### DIRECTION:
Please pick out every line below that contains the word "Open" and copy each one.

### INPUT MATERIAL:
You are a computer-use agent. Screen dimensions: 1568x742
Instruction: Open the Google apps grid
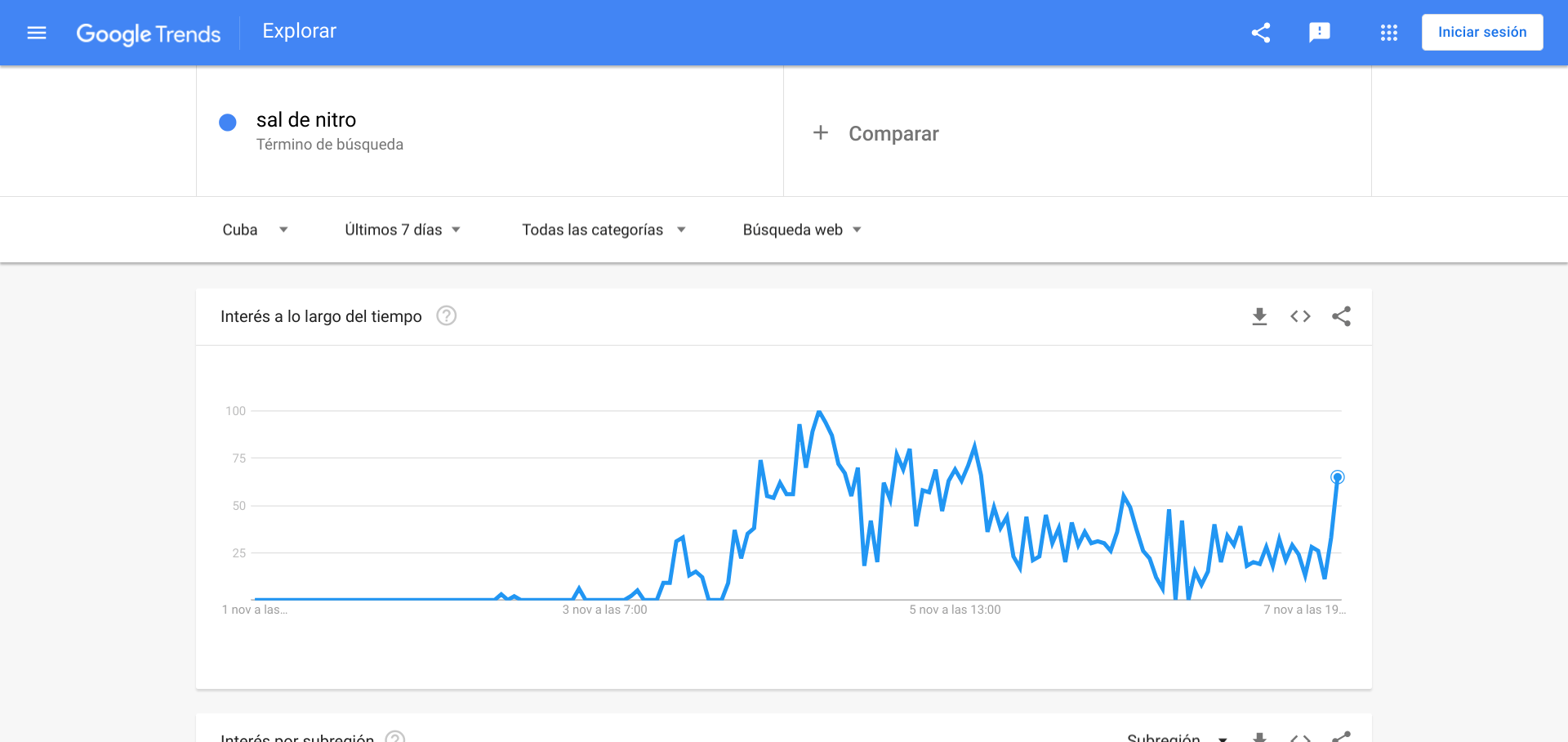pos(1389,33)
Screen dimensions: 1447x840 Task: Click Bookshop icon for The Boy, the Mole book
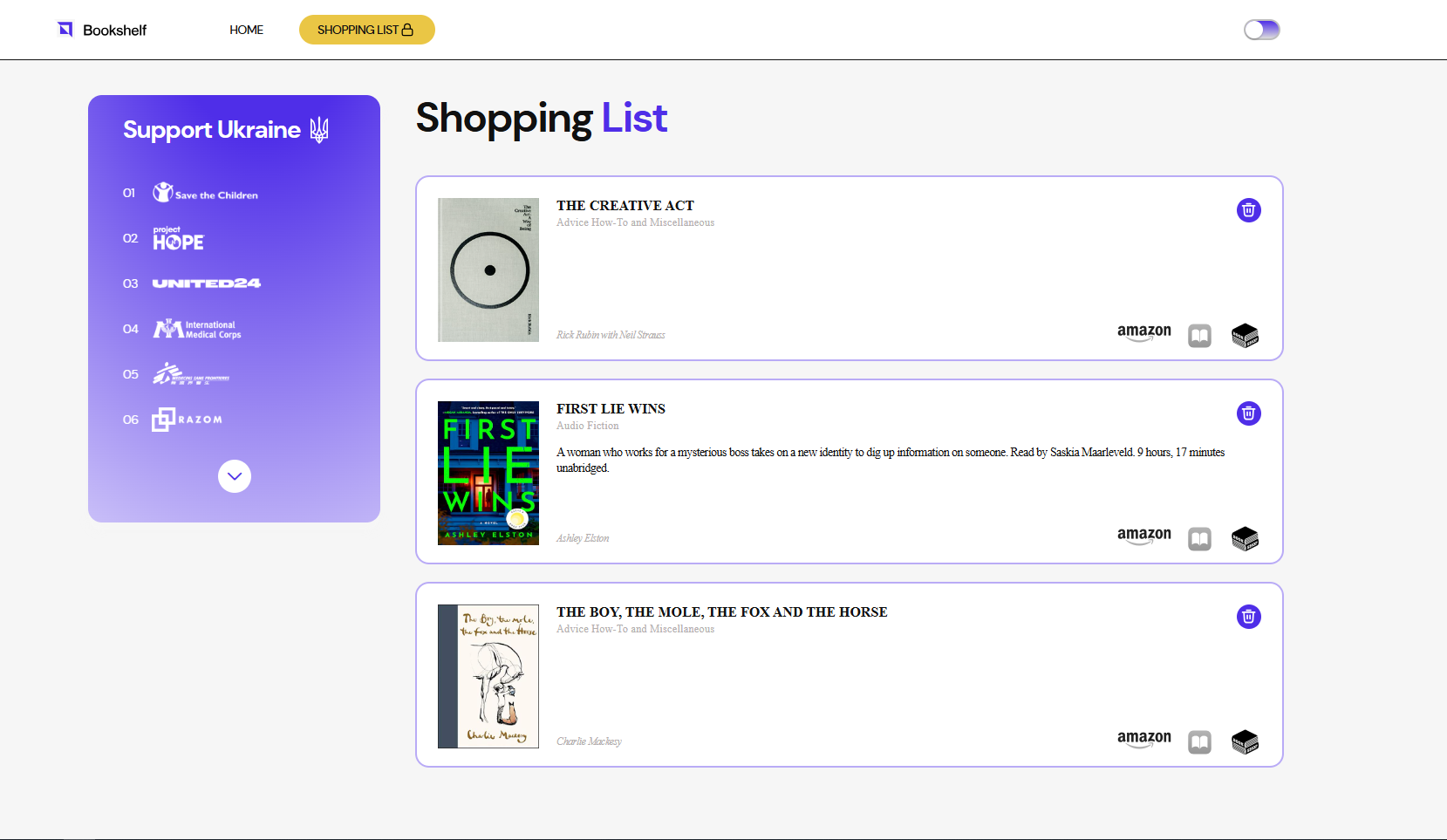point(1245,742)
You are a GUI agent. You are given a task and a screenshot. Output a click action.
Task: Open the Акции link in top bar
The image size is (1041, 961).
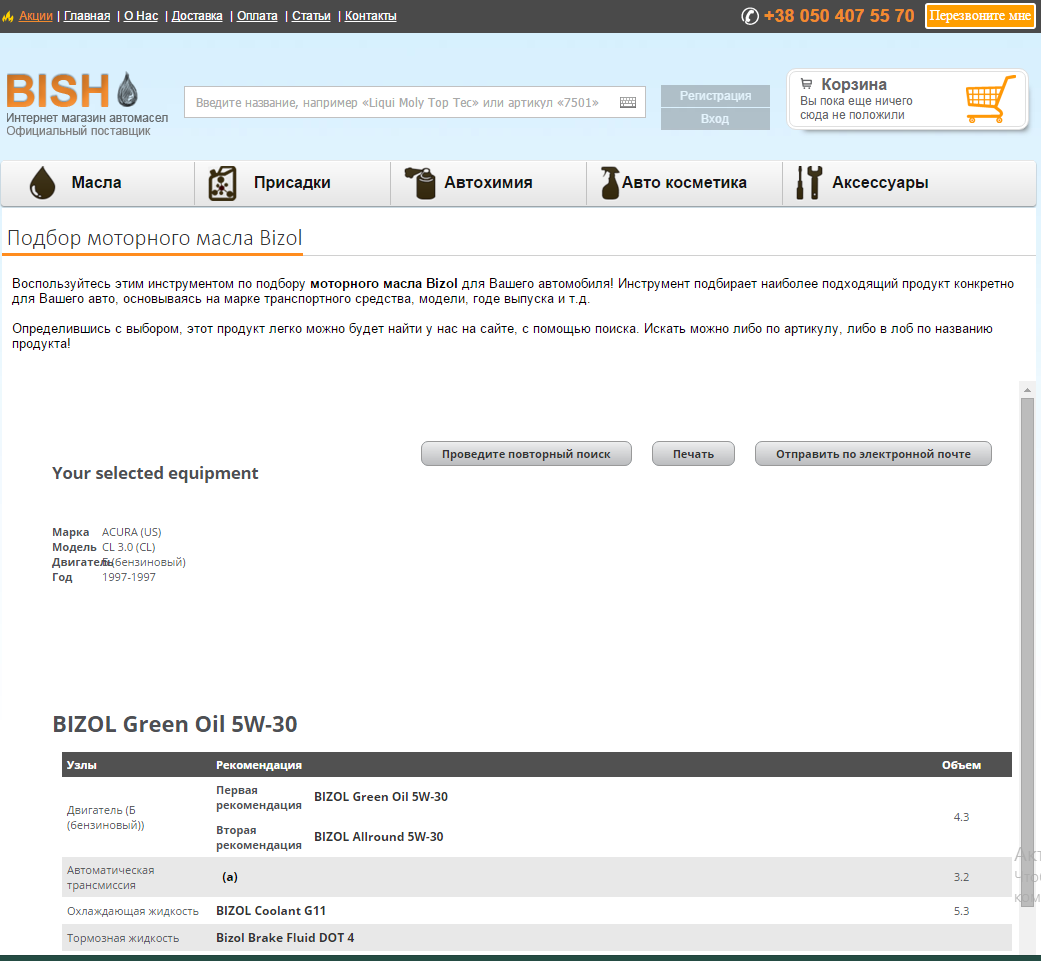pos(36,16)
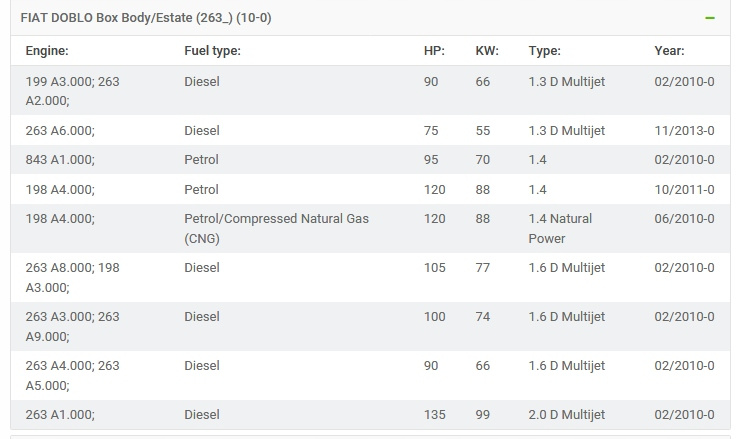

--

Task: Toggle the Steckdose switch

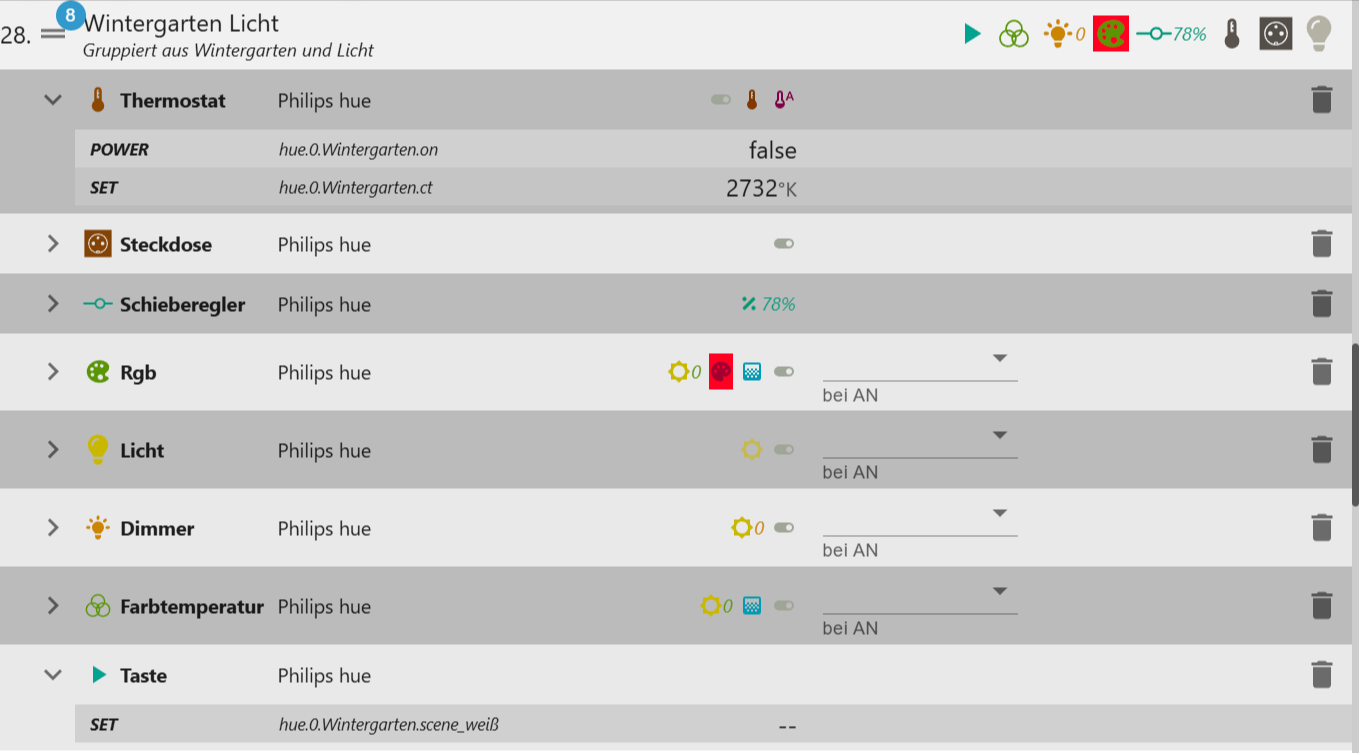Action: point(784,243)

### EXERCISE ANSWER:
Instruction: Open the Google apps grid
Task: Open the Акции link in top bar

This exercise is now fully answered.